I have two Timothy fields we planted at the same time - within a couple weeks. One in Clair Timothy and the other in climax Timothy. The field climax was planted in in a field that was in very good shape IMHO, especially compared to the Clair Timothy field. I didn't expect much out of the Clair, it has been terrific. The climax has been a disappointment. Probably 40% of the stand has died off.

All of my observations are based on the two field compared side to side.

The Clair field was slightly moist from a recent rain when it was drilled. The climax, it was hot, dusty and dry when it was drilled.

PH was good for both fields, but I felt the Clair needed a bit more lime, so I had it done a year ago this fall. The fertilizer response (due to the lime/elevated PH) was terrific. I'm a believer in lime. FWIW - I have a third field we are taking back from the jungle and what lime was left in the truck, I had spread around the perimeter of this field. Broadcast Clair Timothy on the whole field and the ONLY place the Timothy came-up (and heavy) was where the lime was spread.

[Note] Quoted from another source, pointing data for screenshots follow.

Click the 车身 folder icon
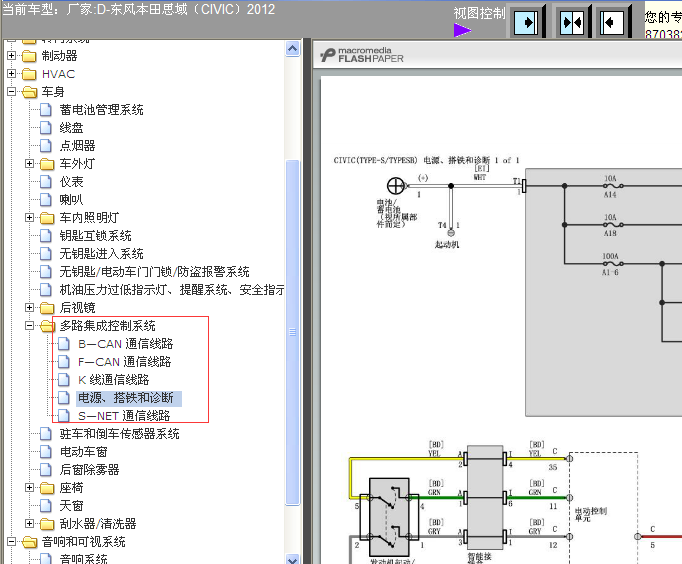coord(30,92)
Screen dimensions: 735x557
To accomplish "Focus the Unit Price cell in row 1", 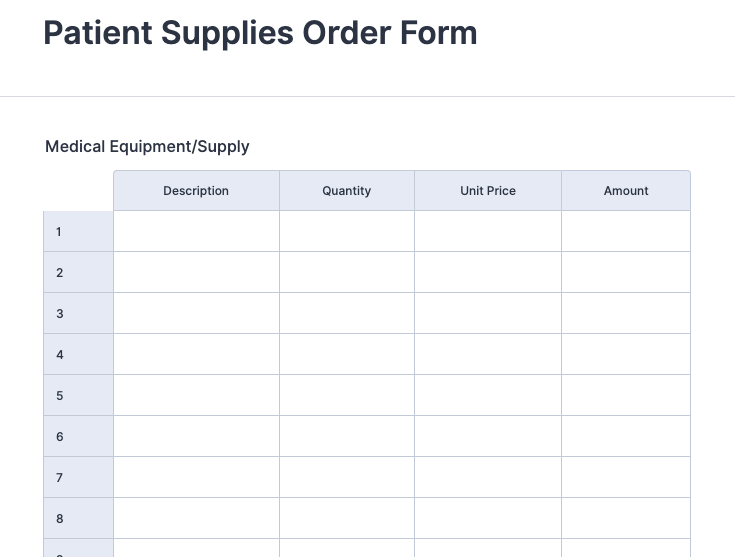I will 488,231.
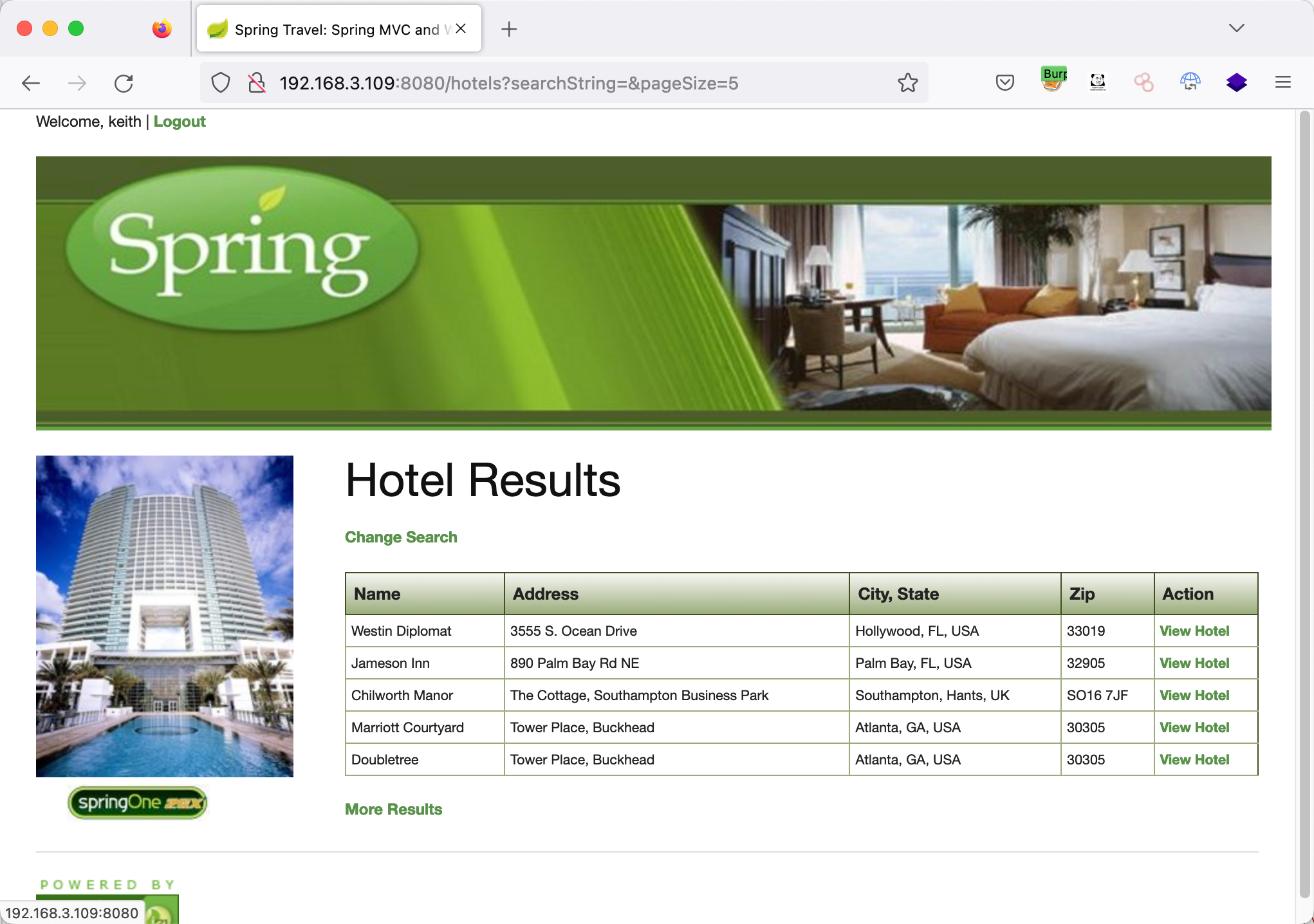1314x924 pixels.
Task: Click the More Results link
Action: (393, 809)
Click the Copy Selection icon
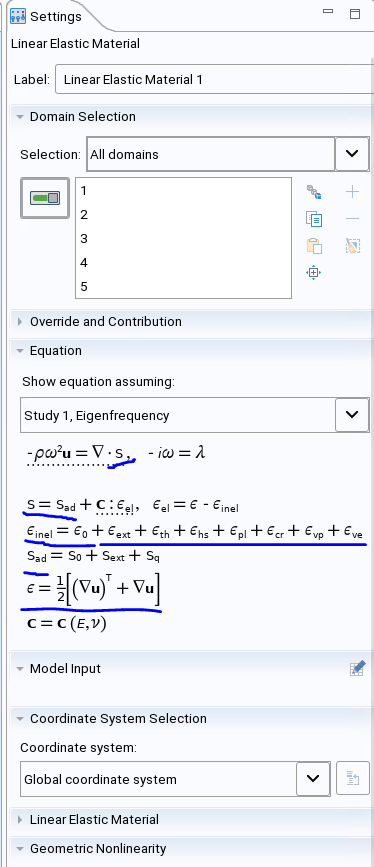The image size is (374, 867). tap(314, 219)
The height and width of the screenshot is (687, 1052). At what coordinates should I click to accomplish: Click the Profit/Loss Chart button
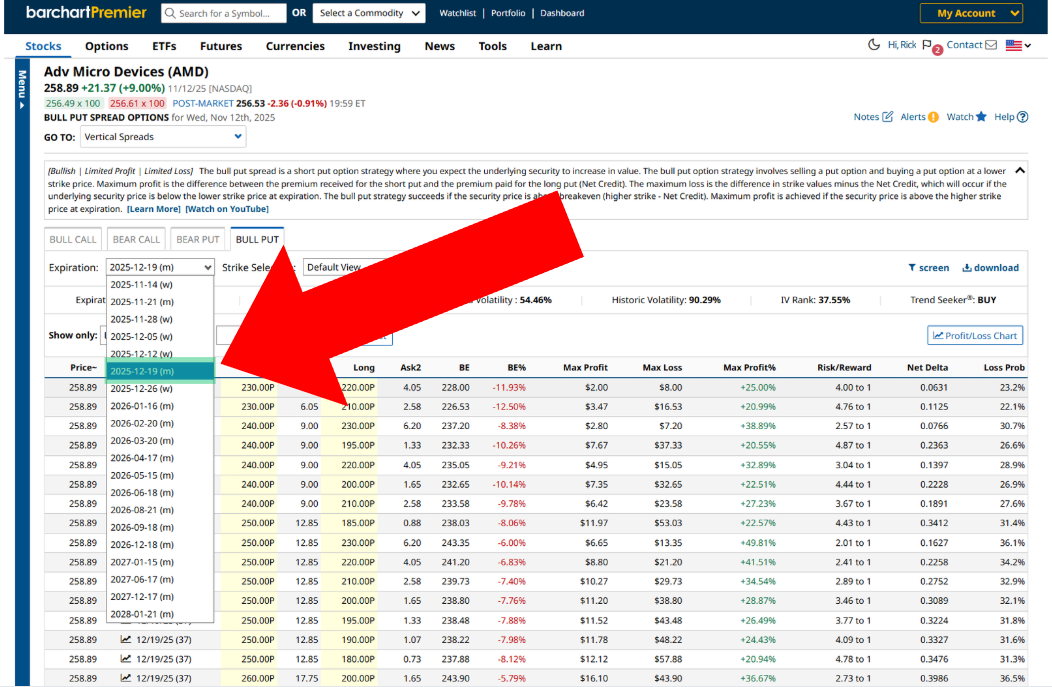coord(978,336)
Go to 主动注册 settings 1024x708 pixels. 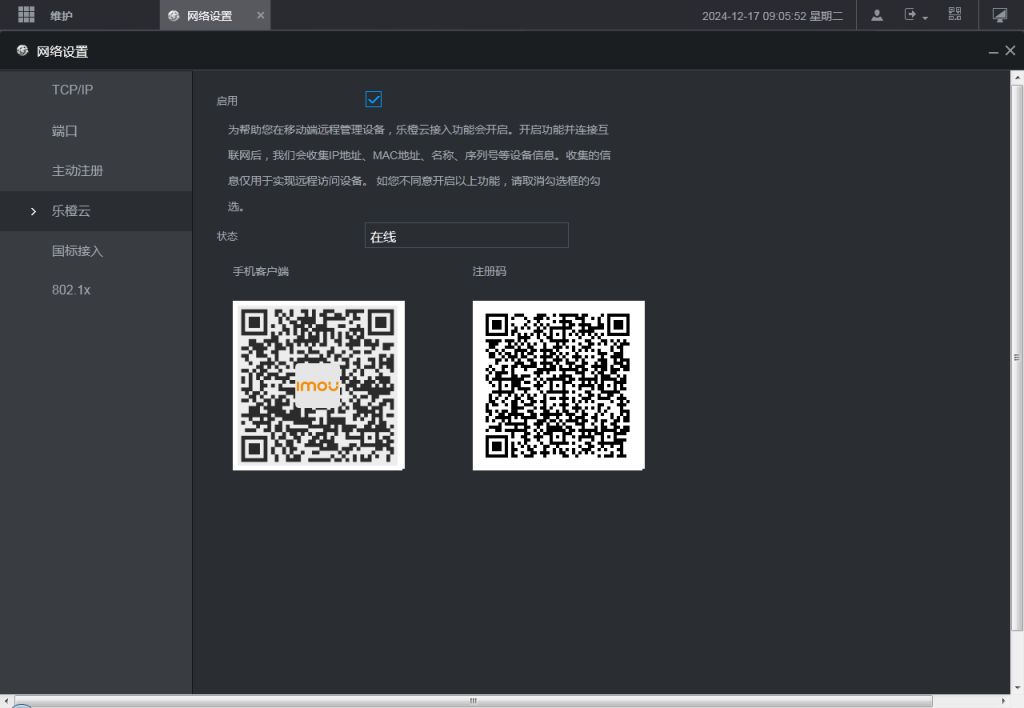click(x=77, y=171)
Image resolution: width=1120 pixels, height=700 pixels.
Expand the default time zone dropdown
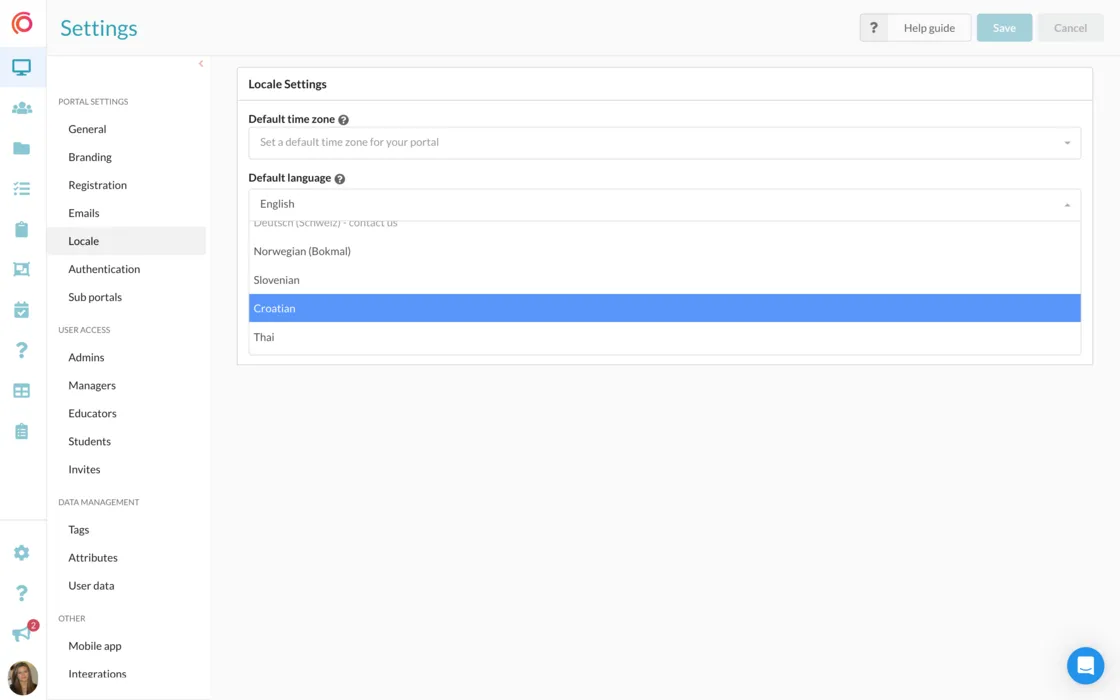pyautogui.click(x=664, y=143)
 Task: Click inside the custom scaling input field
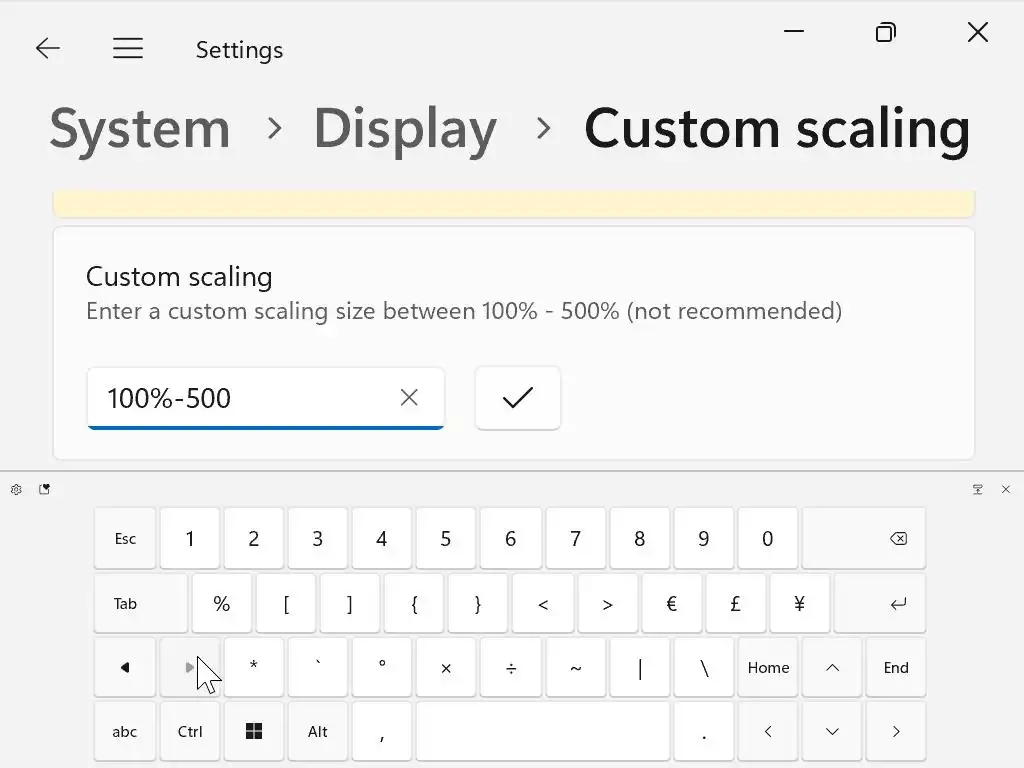coord(240,398)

All of my cuts are at high stubble, 5 inches and with a clean cutting sickle mower conditioner, so low cut or ragged cut isn't an issue.

All of my fields were fall planted.

My feeling is:

1. Clair is just a better verity of Timothy than Climax? Maybe another variety of OG might do better.

2. Check your PH. I'm to understand that good PH makes for good uptake of fertilizer. I'm a believer in lime.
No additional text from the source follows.